Told by real people in their own words, the book contains the extraordinary stories of 34 Chicagoans. This is one of them.

On Nov. 22, 2011, Pastor Corey Brooks climbed onto a rented construction lift and took it to the roof of a vacant two-story motel across the street from his New Beginnings Church in the 6600 block of South Martin Luther King Jr. Drive. Then he set up a tent, climbed inside, and began a vigil against gun violence.

No one paid much attention to Brooks at first, but as he continued to camp out during a Chicago winter, his rooftop vigil became national news. By the time he came down 94 days later—on Feb. 24, 2012—he had raised $450,000 to purchase and demolish the dilapidated motel, a longtime haven for drugs and prostitution. The last $100,000 of that money came from movie mogul Tyler Perry, who heard about Brooks on a radio program and wrote a check the very same day.

We visited Brooks twice in his tent, a cozy space into which he had packed an impressive array of furniture, space heaters, computer equipment and books. A steady stream of advisors and well-wishers kept stopping by to see the 42- year-old pastor, who greeted them in a track suit and work boots, his hair and beard growing a little nappy but his energy and spirits undiminished by the long odyssey.

We spoke with him a final time after he had left the roof and begun work on his next project: finding funds to build a community center where the motel once stood.

This started with a shooting. Actually, it started with ten shootings.

In 2011, I did ten funerals of young black men between the ages of 13 and 25 and none of those young men were covered in the press or anything like that. And then the 11th funeral was a young man by the name of Carlton Archer, 17 years old. And right before the service began, some of the children coming into our neighborhood for the funeral, they started being shot at by another group of kids.

I was upstairs, getting prepared, so I just ran downstairs and I saw all these kids running into the church. I saw kids underneath cars. I saw adults under cars. Everybody was trying to hide. And it was just, it was chaotic—it was, it was really scary. I’ve never experienced anything like that in my life.

Something drastic needed to be done. Something radical.

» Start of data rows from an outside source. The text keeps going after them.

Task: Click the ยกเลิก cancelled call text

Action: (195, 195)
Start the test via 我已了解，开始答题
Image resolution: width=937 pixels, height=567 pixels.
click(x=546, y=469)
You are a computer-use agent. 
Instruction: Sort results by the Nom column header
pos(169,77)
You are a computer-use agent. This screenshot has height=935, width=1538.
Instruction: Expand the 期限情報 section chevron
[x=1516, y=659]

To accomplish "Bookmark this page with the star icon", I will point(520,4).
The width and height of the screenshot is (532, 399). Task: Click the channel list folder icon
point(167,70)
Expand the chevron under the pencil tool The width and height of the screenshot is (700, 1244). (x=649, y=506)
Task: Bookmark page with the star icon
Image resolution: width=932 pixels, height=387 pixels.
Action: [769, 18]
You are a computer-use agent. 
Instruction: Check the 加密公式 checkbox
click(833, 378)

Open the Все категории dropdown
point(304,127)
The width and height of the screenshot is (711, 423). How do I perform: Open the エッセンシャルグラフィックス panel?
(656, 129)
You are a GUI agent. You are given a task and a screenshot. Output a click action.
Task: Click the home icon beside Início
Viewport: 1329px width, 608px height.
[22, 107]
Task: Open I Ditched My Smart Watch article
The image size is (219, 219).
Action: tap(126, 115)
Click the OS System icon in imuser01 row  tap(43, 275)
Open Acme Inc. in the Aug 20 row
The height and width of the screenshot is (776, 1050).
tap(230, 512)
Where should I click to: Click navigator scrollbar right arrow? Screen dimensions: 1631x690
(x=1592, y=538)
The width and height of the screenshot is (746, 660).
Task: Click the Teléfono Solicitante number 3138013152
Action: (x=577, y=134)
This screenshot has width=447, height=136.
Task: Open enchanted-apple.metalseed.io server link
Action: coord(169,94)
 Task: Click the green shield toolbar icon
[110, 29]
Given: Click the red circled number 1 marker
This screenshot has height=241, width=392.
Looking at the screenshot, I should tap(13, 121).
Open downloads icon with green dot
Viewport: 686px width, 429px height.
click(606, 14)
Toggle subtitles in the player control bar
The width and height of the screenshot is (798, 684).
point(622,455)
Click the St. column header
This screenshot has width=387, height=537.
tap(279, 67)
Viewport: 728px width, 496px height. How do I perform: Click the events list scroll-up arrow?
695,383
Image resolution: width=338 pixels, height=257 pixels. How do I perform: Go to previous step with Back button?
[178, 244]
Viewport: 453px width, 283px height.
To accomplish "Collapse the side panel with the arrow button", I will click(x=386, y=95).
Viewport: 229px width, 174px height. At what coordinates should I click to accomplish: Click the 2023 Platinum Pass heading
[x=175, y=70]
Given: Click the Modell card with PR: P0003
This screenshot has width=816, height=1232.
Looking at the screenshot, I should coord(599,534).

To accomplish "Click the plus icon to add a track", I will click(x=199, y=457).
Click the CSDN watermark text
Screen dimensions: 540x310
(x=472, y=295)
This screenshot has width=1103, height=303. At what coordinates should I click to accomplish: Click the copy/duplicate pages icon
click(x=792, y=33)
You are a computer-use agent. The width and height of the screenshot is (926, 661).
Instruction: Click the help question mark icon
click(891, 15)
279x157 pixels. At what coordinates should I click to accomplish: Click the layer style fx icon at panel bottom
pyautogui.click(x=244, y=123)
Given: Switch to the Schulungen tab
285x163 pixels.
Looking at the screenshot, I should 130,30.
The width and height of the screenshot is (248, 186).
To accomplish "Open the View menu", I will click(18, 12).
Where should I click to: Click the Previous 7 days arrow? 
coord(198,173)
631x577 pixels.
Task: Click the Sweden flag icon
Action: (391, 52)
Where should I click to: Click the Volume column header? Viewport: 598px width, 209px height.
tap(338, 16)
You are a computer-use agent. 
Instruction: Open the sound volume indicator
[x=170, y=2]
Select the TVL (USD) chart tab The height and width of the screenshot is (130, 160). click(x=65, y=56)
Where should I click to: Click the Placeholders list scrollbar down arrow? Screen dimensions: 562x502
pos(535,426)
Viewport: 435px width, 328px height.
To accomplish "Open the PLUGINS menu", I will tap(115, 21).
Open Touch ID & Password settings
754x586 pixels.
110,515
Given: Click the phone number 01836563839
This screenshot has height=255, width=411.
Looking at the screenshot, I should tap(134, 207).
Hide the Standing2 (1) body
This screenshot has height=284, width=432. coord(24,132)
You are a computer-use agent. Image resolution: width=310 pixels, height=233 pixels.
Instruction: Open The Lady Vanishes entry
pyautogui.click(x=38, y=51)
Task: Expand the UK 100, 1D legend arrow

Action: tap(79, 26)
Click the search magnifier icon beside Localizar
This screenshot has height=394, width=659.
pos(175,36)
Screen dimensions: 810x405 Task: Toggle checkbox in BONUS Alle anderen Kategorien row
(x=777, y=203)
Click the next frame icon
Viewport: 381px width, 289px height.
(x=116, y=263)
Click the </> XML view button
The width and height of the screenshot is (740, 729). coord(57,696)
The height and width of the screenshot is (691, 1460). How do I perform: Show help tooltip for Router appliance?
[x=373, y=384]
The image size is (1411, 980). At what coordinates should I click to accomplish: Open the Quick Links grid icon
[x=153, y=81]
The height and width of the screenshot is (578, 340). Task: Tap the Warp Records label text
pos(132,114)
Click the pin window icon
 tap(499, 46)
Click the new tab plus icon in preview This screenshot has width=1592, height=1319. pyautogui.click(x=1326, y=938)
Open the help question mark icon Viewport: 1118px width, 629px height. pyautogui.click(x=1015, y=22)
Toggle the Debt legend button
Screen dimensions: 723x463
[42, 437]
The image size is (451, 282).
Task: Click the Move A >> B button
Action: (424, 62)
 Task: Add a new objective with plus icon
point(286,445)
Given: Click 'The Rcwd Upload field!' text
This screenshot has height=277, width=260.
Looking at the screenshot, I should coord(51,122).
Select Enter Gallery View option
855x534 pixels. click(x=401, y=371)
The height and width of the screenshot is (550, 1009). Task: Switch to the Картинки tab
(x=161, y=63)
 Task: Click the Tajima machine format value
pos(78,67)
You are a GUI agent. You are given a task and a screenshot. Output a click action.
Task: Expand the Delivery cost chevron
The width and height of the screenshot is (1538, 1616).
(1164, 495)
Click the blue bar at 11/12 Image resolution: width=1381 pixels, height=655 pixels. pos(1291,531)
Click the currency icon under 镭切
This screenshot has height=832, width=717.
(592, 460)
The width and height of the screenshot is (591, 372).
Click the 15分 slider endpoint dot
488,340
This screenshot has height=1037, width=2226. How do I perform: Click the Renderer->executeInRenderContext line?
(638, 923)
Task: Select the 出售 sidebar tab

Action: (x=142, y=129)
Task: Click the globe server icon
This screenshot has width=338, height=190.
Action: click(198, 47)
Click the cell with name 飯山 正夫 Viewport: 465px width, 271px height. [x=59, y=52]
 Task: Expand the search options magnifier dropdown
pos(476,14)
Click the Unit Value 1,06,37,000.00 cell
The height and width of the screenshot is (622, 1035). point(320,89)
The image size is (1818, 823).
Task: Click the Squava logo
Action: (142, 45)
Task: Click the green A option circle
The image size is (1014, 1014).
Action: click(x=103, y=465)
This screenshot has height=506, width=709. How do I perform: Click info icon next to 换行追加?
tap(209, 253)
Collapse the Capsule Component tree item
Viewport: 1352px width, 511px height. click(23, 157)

I used to be pastor of the West Point Missionary Baptist Church in Bronzeville, on 35th and Cottage Grove. It was real traditional, real conservative, with an upwardly mobile-type congregation. So it wasn’t a good fit, because I was young and progressive and wanted to do radical stuff. And so the more radical stuff I would do, the angrier the leadership would get—even though a lot of the church members loved it, because their sons and daughters were coming back to the church. But a lot of ex-cons, a lot of gangbangers, a lot of people who hadn’t been in church before started coming, too.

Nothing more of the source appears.